▶ **Records**:
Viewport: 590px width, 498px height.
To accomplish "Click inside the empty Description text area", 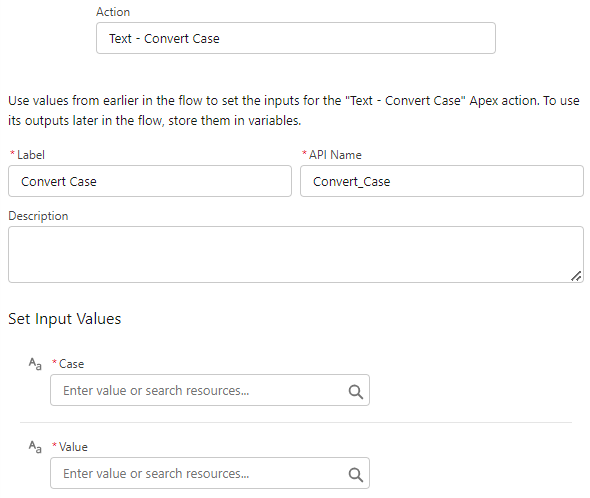I will (296, 254).
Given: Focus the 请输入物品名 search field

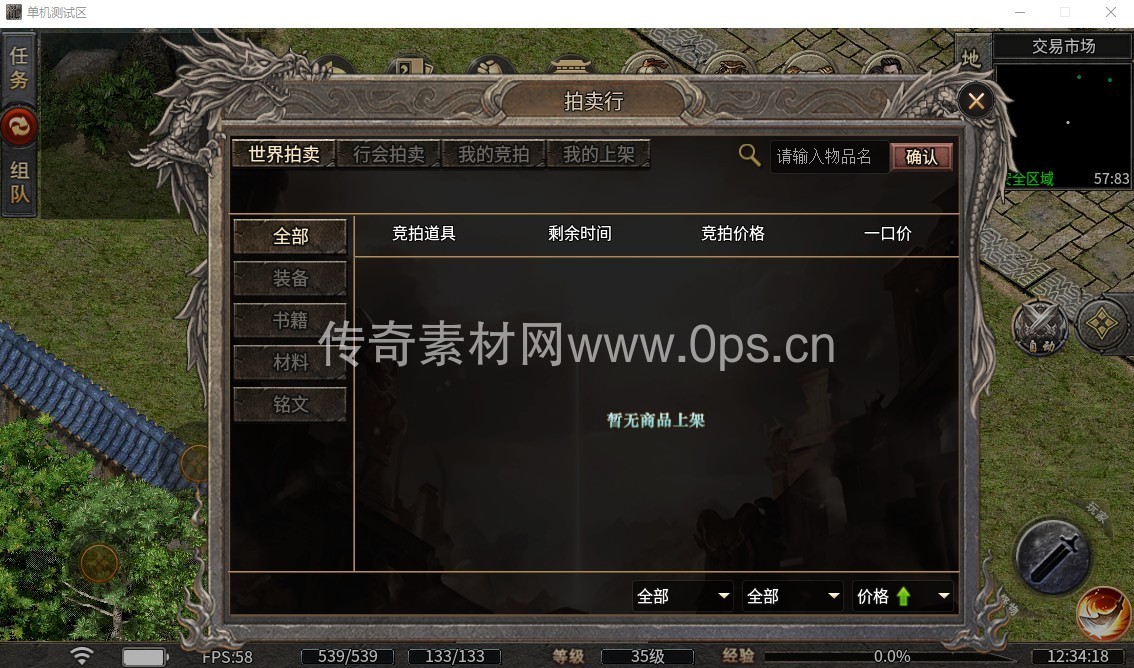Looking at the screenshot, I should (829, 156).
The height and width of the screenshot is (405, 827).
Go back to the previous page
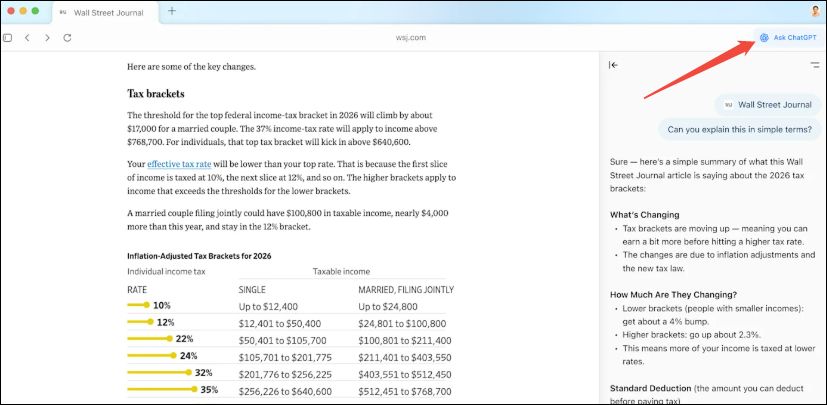[x=27, y=37]
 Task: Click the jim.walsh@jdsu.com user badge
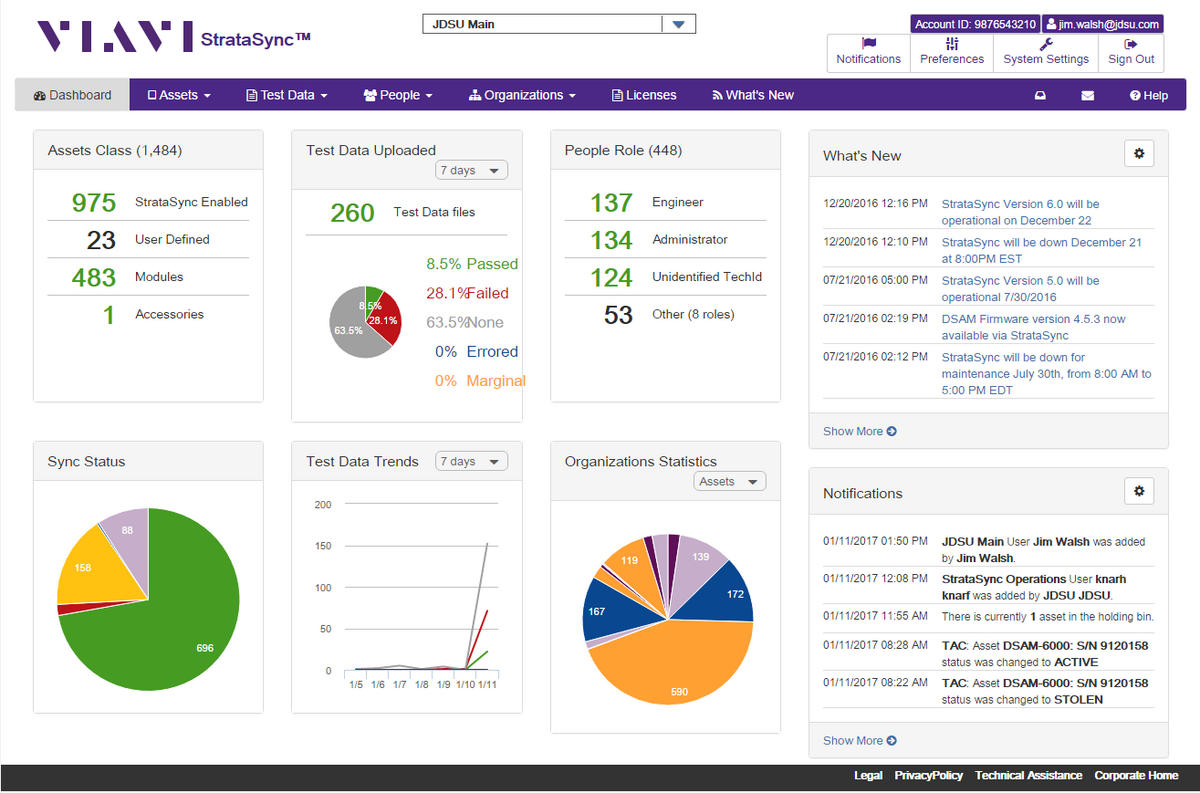click(1101, 24)
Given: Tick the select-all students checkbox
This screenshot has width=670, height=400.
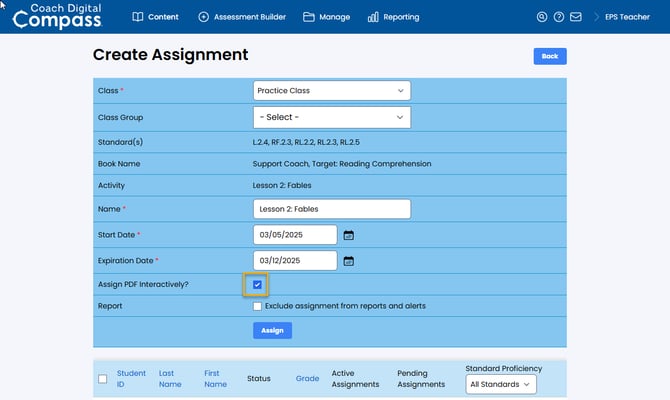Looking at the screenshot, I should click(x=103, y=379).
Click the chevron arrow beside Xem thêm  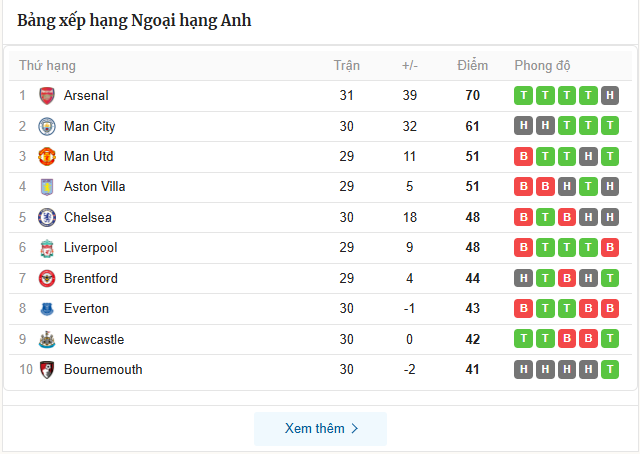click(x=354, y=428)
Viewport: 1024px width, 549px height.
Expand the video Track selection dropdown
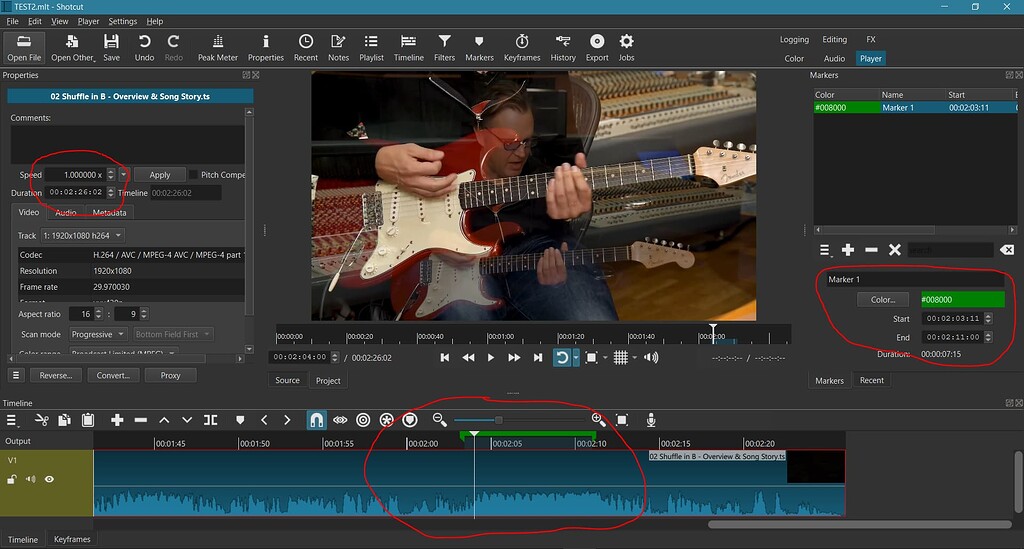(82, 235)
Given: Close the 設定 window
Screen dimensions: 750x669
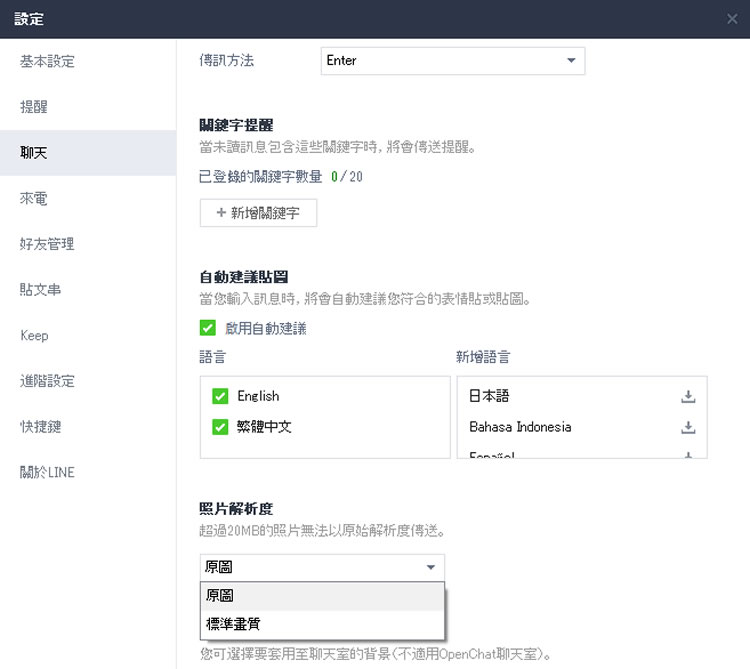Looking at the screenshot, I should pyautogui.click(x=732, y=19).
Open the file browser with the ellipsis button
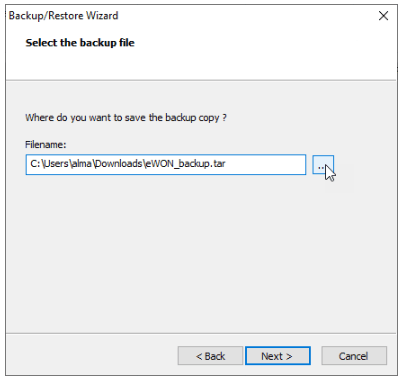Viewport: 404px width, 380px height. click(x=323, y=165)
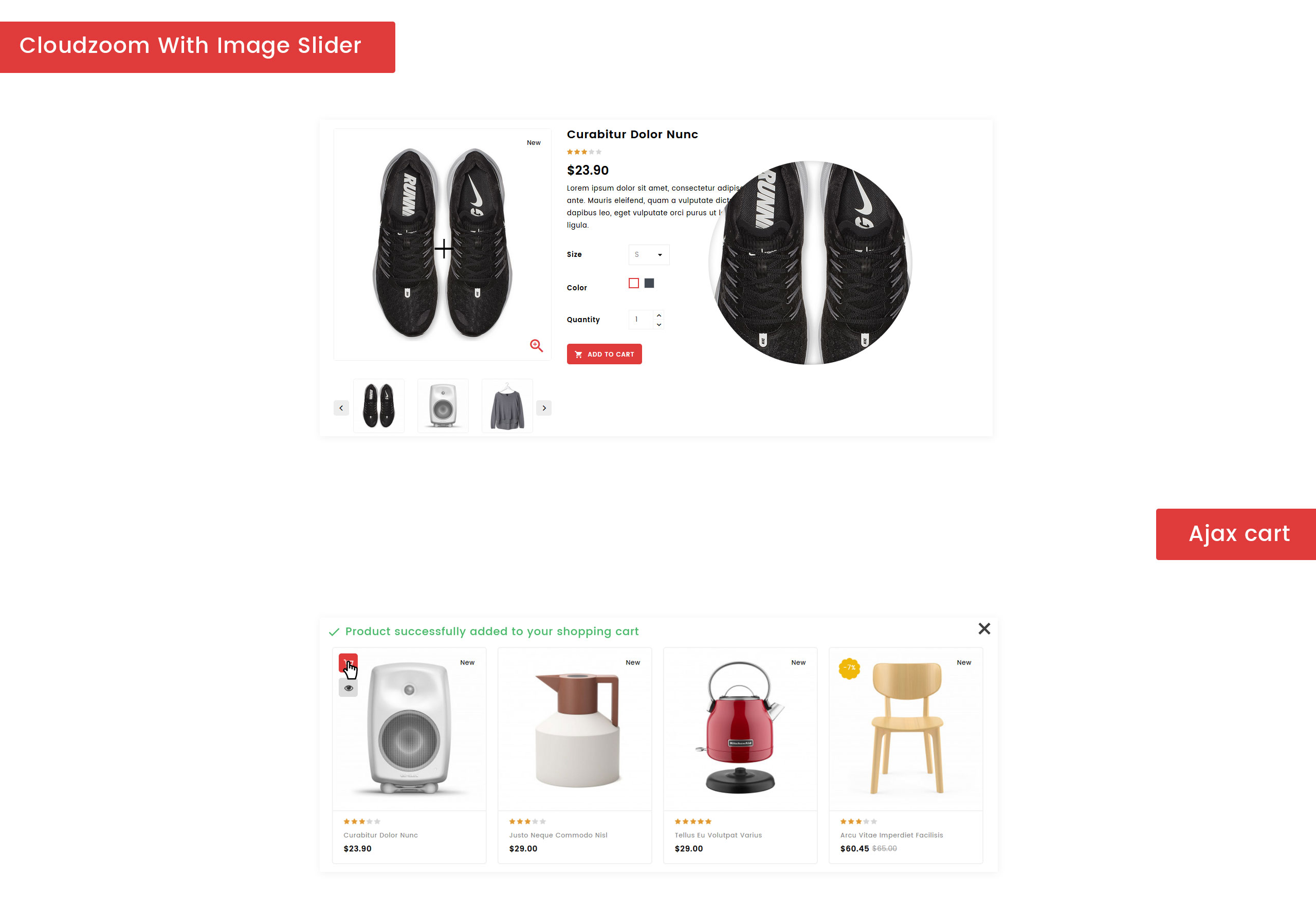Image resolution: width=1316 pixels, height=912 pixels.
Task: Increase quantity with the up arrow
Action: pyautogui.click(x=659, y=315)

▶ **Exercise instructions**:
What is needed is a word-for-word copy of the lines from the one containing "Expand the video Track selection dropdown" through the final line of the records above, both included, with the pictures left out.

▶ **Finished exercise**:
Expand the video Track selection dropdown
(82, 235)
Given: Close the 設定 window
Screen dimensions: 750x669
Looking at the screenshot, I should pyautogui.click(x=732, y=19).
Open the file browser with the ellipsis button
Viewport: 404px width, 380px height. click(x=323, y=165)
Image resolution: width=1316 pixels, height=912 pixels.
Task: Increase quantity with the up arrow
Action: pyautogui.click(x=659, y=315)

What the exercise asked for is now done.